Шиц встал, взял Гацфельда обеими руками за голову и над самым теменем прошептал ему что-то.

— Без этого, — сказал он, — весь секрет ничего не значит. Теперь я вас проэкзаменую.

Гацфельд должен был несколько раз повторить все сказанное ему. Шиц залпом допил свой пунш.

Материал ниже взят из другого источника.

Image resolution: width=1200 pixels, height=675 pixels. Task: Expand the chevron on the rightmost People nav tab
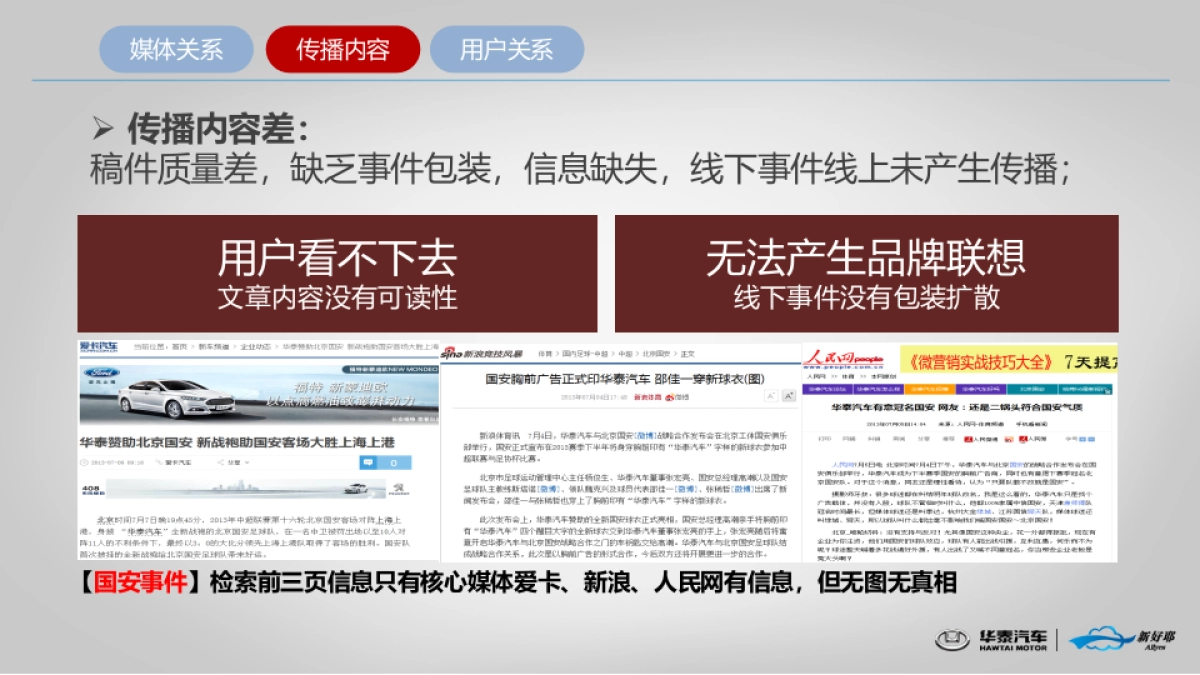(1107, 392)
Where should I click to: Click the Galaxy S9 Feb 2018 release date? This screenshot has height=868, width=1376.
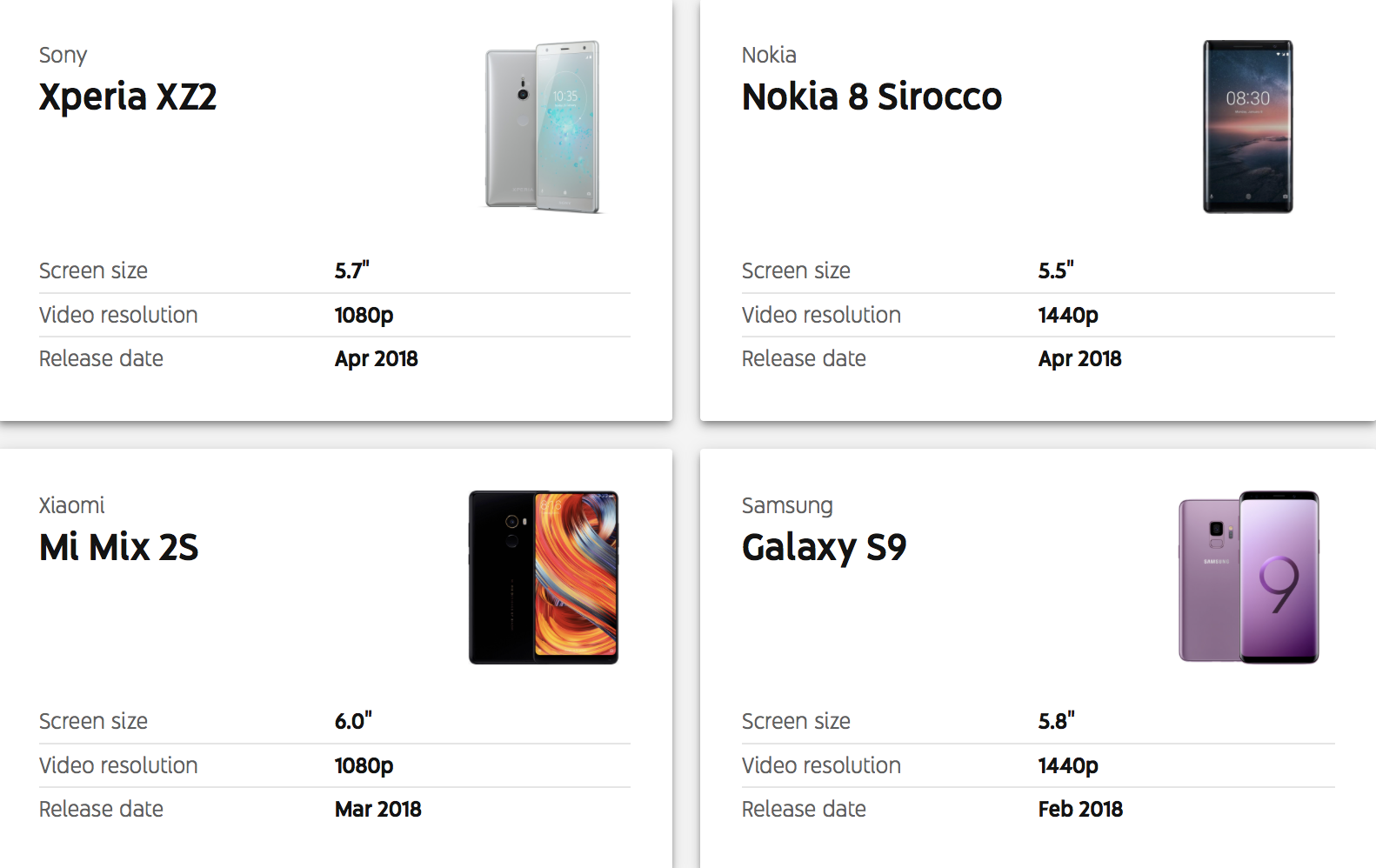tap(1080, 809)
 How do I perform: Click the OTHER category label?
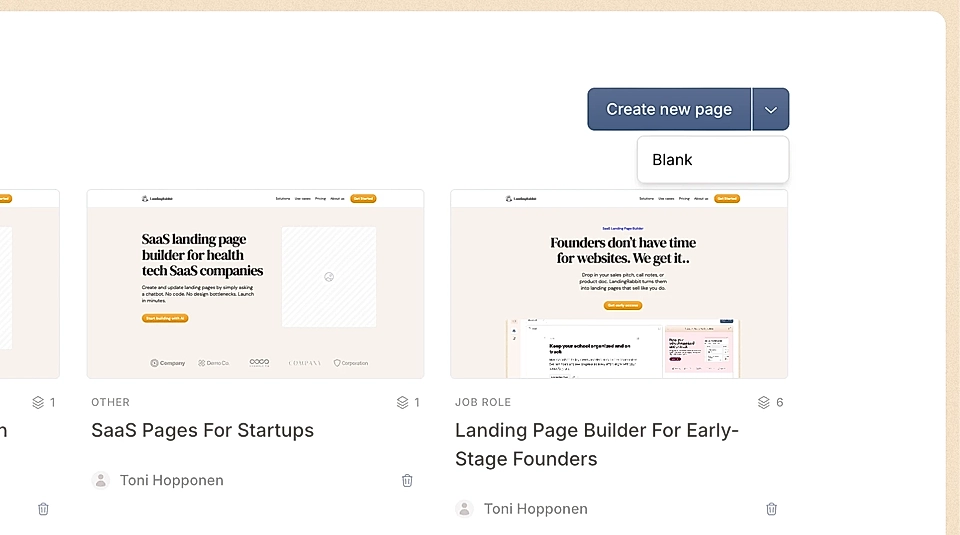110,402
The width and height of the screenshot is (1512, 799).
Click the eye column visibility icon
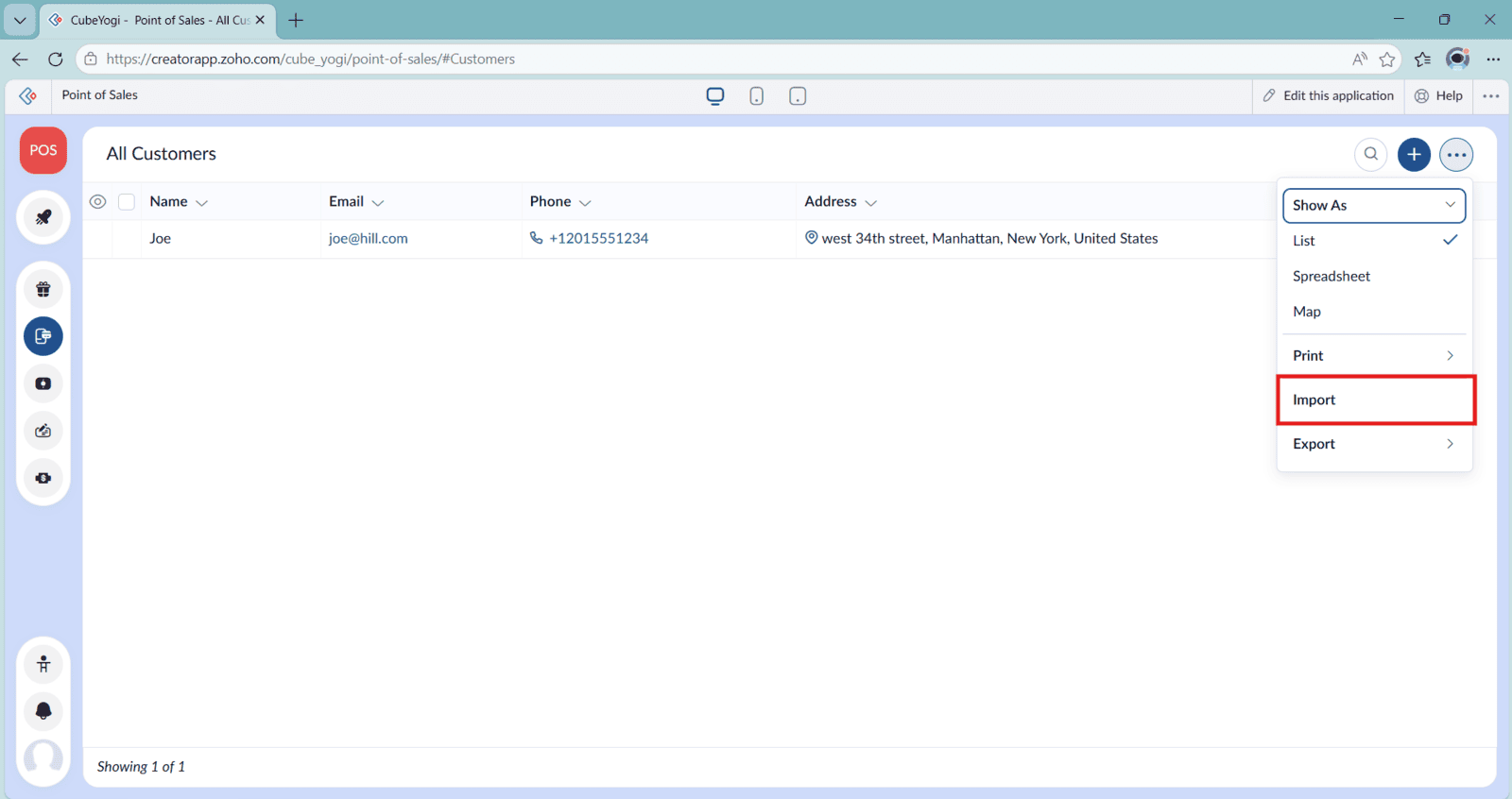point(97,202)
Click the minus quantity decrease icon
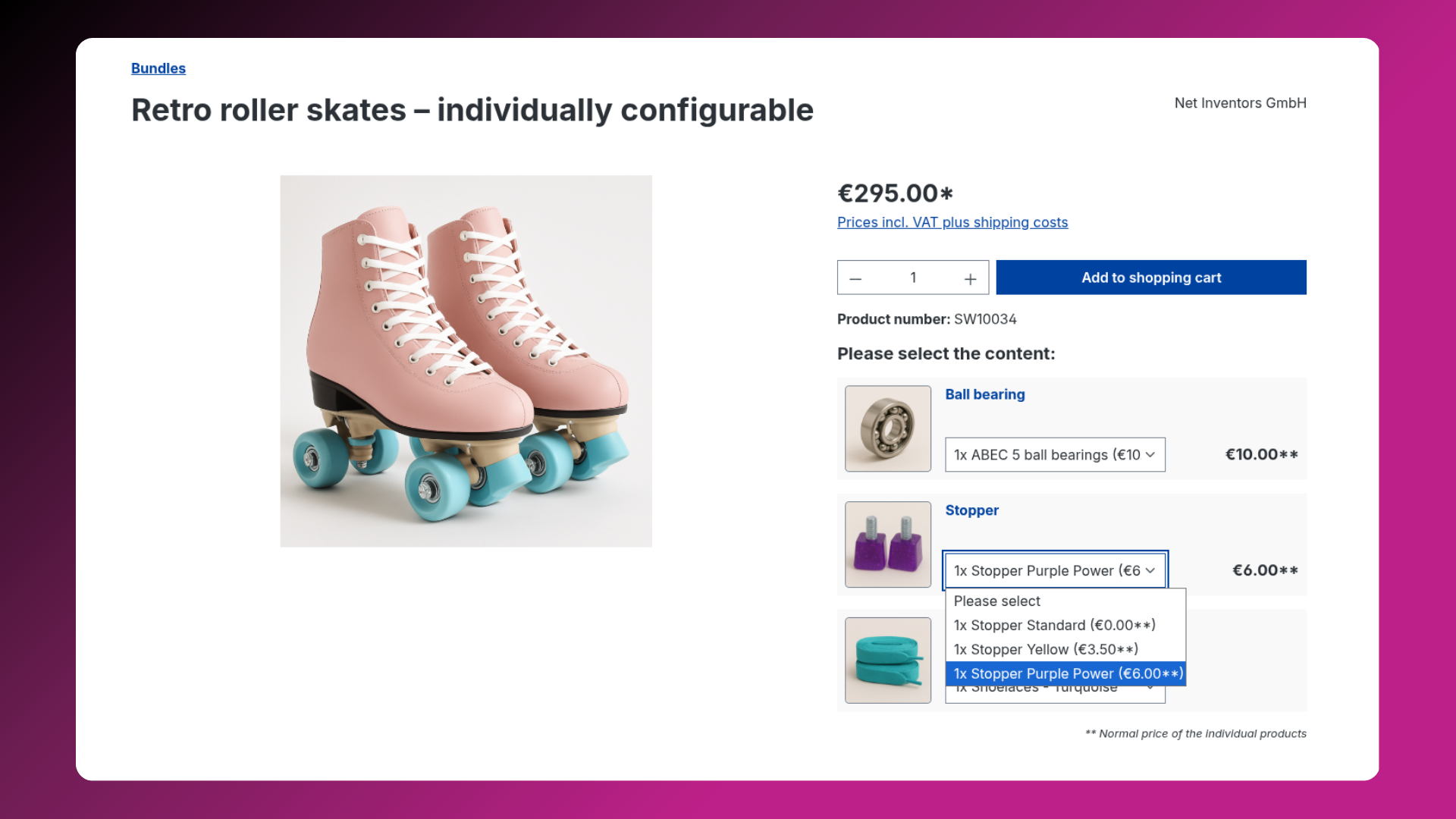This screenshot has height=819, width=1456. [855, 278]
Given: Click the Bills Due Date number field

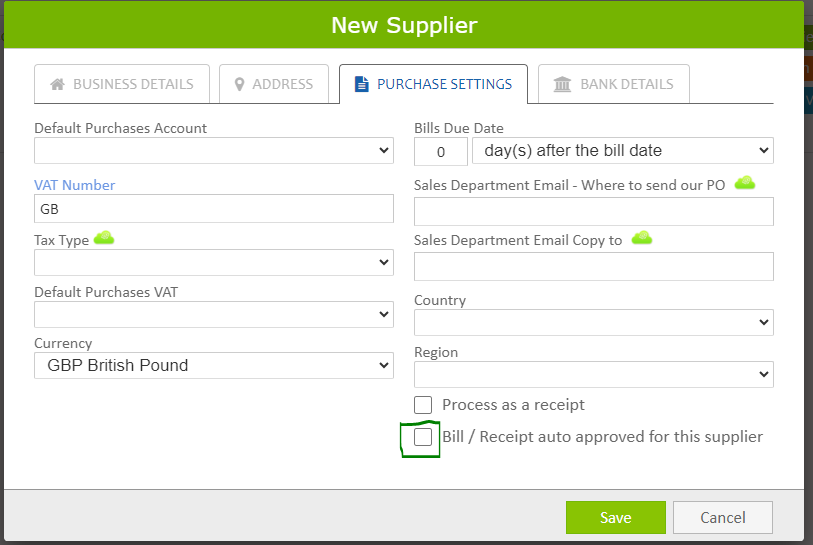Looking at the screenshot, I should coord(440,152).
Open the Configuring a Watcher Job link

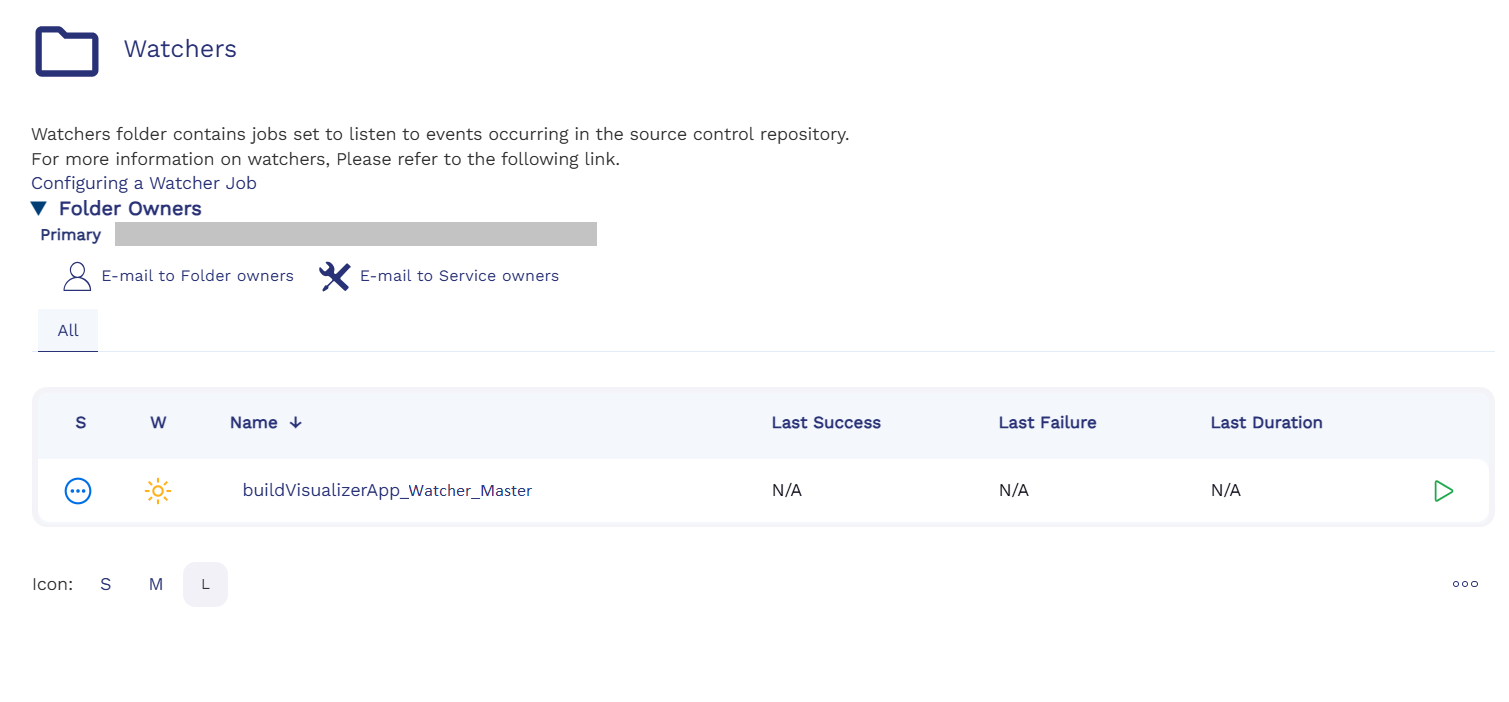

— Поздравляю, Густав Федорович! — сказал он, стукнув о стол пустым стаканом. — Все направлено; желаемое средство в ваших руках. Пользуйтесь им. Мне остается пожелать вам не огромных выгод, не счастливых последствий, а сколько можно менее вреда и греха. И то и другое тесно сопряжено с этим делом. Вы идете наперекор судьбам Божьим; вы как будто испытываете провидение; подвергнувшись заслуженному наказанию, вы стараетесь избегнуть его средством непозволительным, противным совести и законам Божеским и гражданским, средством, основанным на чародействе.

— О! на чародействе!

— А на чем же? Ведь вы видели сами, что тут не химические процессы, не механические или динамические законы, не алгебраические выкладки… Вот — продолжал он, вынимая из бумажника небольшой пергамент, исписанный по-еврейски, — это список тех особ, которым я сообщил такую же тайну. Всего одиннадцать человек в тридцать лет. Из них только двое остались целы и невредимы, и то те, которым я сам открыл секрет, без просьбы их. Один известный вам Лихаев; другой молодой француз, намеревавшийся продать себя в конскрипты для того, чтобы выкупить последнее имение своей старой благодетельницы, которое должно было быть продано за долг в шесть тысяч франков. Этого я сам свел в Пале-Руайяль, дал ему шестьдесят луидоров, заставил выиграть около десяти тысяч франков и взял с него честное слово никогда не играть в карты; он до сих пор свято хранит обещание. Из прочих девятерых трое лишили себя жизни благодаря этому открытию; остальные шестеро — сделались отъявленными бездельниками, по той же причине, и если уже не наказаны, то непременно подвергнутся строгости гражданских законов. Вы — двенадцатый. Какая участь вас ожидает — мне не известно. Но вы предуведомлены. Рассудите сами, не лучше ли вам отказаться от употребления узнанного средства.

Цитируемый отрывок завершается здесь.